Edo State Public Procurement Agency

Agency overview
- Formed: 2012
- Preceding agency: Edo State Tenders Board;
- Jurisdiction: Edo State
- Headquarters: 2nd Floor, Block D, New Secretariat Complex, Sapele Road, Benin City
- Agency executive: Henry Idogun, Executive Chairman;
- Website: eprocurement.edostate.gov.ng

= Edo State Public Procurement Agency =

Government agency in Edo State, Nigeria

The Edo State Public Procurement Agency (EDPPA) is a government agency in Edo State, Nigeria, that is responsible for regulating and overseeing the public procurement process in the state. The EDPPA was established in 2012 by the Edo State Public Procurement Law, which repealed the Edo State Tenders Board Law of 1976. The EDPPA aims to ensure transparency, accountability, efficiency, and value for money in public procurement, as well as to promote local content and participation.

==History==
The EDPPA was established by the Edo State Public Procurement Law, which was enacted by the Edo State House of Assembly and assented to by Adams Oshiomhole on 30 May 2012. The law repealed the Edo State Tenders Board Law of 1976, which had been in operation for over three decades.
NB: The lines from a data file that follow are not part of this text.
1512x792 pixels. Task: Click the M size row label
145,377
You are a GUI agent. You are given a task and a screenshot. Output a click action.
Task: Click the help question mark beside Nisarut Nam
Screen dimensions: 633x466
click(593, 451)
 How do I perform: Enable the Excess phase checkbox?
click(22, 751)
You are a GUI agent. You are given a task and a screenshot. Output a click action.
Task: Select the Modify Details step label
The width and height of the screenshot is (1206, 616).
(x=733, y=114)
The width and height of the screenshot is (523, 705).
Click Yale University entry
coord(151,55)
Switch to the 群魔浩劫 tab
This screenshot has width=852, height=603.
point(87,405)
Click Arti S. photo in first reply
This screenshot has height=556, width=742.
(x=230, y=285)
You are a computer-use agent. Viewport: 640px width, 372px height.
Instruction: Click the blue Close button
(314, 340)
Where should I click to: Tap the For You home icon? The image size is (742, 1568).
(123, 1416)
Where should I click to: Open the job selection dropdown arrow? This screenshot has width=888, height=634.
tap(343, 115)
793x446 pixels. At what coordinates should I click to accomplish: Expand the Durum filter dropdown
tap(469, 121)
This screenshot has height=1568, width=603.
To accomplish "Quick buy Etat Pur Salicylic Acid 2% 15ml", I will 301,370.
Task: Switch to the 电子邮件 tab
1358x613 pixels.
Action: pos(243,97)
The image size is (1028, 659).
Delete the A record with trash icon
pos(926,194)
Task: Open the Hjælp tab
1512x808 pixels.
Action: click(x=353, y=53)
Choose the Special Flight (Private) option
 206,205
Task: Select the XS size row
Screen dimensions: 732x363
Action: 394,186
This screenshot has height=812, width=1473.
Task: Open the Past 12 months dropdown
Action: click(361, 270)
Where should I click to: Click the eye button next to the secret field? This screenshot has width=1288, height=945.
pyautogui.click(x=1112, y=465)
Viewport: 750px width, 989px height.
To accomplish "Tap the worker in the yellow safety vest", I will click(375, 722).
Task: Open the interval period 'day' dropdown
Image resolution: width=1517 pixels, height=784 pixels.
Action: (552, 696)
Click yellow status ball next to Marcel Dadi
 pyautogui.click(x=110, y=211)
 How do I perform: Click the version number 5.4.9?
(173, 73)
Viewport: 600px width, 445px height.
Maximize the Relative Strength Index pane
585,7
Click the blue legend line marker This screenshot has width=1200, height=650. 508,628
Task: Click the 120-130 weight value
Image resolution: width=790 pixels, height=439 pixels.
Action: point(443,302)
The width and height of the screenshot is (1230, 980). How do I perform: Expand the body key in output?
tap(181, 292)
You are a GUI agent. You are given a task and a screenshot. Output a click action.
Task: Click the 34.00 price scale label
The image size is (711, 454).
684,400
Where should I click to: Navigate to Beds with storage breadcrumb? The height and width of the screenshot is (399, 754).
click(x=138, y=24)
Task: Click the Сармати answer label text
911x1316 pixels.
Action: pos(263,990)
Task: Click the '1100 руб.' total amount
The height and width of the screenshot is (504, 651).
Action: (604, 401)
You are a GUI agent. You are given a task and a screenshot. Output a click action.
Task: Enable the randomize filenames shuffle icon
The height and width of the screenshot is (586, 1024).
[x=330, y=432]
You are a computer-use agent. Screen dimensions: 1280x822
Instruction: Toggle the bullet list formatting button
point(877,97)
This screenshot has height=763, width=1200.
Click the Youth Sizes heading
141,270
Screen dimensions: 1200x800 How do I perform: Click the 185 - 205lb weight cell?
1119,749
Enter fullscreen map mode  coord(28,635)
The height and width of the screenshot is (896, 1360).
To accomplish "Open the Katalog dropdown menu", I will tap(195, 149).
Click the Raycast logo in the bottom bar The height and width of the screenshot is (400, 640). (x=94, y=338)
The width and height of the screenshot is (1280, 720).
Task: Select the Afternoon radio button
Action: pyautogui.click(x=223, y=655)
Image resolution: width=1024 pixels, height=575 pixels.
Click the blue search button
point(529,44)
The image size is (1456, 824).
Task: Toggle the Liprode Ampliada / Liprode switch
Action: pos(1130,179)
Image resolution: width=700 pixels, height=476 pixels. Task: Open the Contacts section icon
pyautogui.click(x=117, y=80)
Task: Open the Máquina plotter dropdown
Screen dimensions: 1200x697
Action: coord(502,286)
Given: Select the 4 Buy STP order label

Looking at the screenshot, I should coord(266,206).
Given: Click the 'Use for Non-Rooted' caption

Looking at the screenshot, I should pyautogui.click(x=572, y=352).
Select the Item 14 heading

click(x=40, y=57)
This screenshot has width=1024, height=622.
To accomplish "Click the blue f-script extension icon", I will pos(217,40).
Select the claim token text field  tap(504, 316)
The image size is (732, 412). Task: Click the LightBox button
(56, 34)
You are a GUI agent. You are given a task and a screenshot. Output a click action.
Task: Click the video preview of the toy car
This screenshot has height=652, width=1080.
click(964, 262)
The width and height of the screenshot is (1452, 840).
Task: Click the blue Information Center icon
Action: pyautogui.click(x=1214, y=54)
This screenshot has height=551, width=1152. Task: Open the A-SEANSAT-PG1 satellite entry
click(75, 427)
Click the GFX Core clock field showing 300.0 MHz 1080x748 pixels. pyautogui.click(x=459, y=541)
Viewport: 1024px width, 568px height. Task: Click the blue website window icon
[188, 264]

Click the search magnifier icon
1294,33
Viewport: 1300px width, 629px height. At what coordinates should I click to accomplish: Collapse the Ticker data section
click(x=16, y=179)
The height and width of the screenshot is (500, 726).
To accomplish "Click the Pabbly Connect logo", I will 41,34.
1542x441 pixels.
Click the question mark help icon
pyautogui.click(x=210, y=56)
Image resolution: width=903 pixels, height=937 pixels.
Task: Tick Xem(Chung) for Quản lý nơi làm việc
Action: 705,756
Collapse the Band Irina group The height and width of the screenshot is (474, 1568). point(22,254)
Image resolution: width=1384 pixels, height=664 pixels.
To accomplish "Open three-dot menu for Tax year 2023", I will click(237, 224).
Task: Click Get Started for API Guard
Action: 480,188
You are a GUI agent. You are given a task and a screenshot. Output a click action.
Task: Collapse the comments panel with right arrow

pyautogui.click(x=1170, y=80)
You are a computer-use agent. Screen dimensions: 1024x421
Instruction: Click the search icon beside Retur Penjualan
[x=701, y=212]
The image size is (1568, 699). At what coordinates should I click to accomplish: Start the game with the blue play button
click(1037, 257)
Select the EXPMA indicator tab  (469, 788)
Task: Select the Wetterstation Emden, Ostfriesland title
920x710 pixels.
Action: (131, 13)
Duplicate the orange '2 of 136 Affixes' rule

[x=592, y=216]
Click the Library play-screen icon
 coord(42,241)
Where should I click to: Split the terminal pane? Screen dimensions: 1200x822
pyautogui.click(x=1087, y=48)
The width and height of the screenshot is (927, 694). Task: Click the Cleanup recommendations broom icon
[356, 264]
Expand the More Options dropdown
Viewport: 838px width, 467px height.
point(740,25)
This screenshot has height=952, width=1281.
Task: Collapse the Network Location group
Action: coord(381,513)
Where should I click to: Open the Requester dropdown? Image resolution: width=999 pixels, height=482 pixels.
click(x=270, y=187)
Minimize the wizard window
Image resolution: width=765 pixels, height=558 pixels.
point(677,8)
The law also established the Edo State Public Procurement Council, which is the highest policy-making body on public procurement in the state.

The EDPPA became operational on 1 January 2013, with Henry Idogun as its first Executive Chairman. The agency has its headquarters at 2nd Floor, Block D, New Secretariat Complex, Sapele Road, Benin City.

==Structure==
The EDPPA is headed by an Executive Chairman, who is appointed by the Governor with the confirmation of the House of Assembly. The Executive Chairman is responsible for the day-to-day administration and management of the agency.

The EDPPA has four departments: Administration and Finance, Operations, Legal Services, and Information Technology. Each department is headed by a Director.

The EDPPA also has a Procurement Research Centre, which conducts research and analysis on public procurement issues and trends.

==e-GP System==
The EDPPA operates an electronic government procurement (e-GP) system, which is a web-based platform that enables online submission and processing of procurement documents. The e-GP system aims to enhance transparency, efficiency, and competitiveness in public procurement.

The e-GP system provides access to user manuals, process publications, process registry, documentation download, and public notices. The system also allows users to register themselves and their organisations in the system.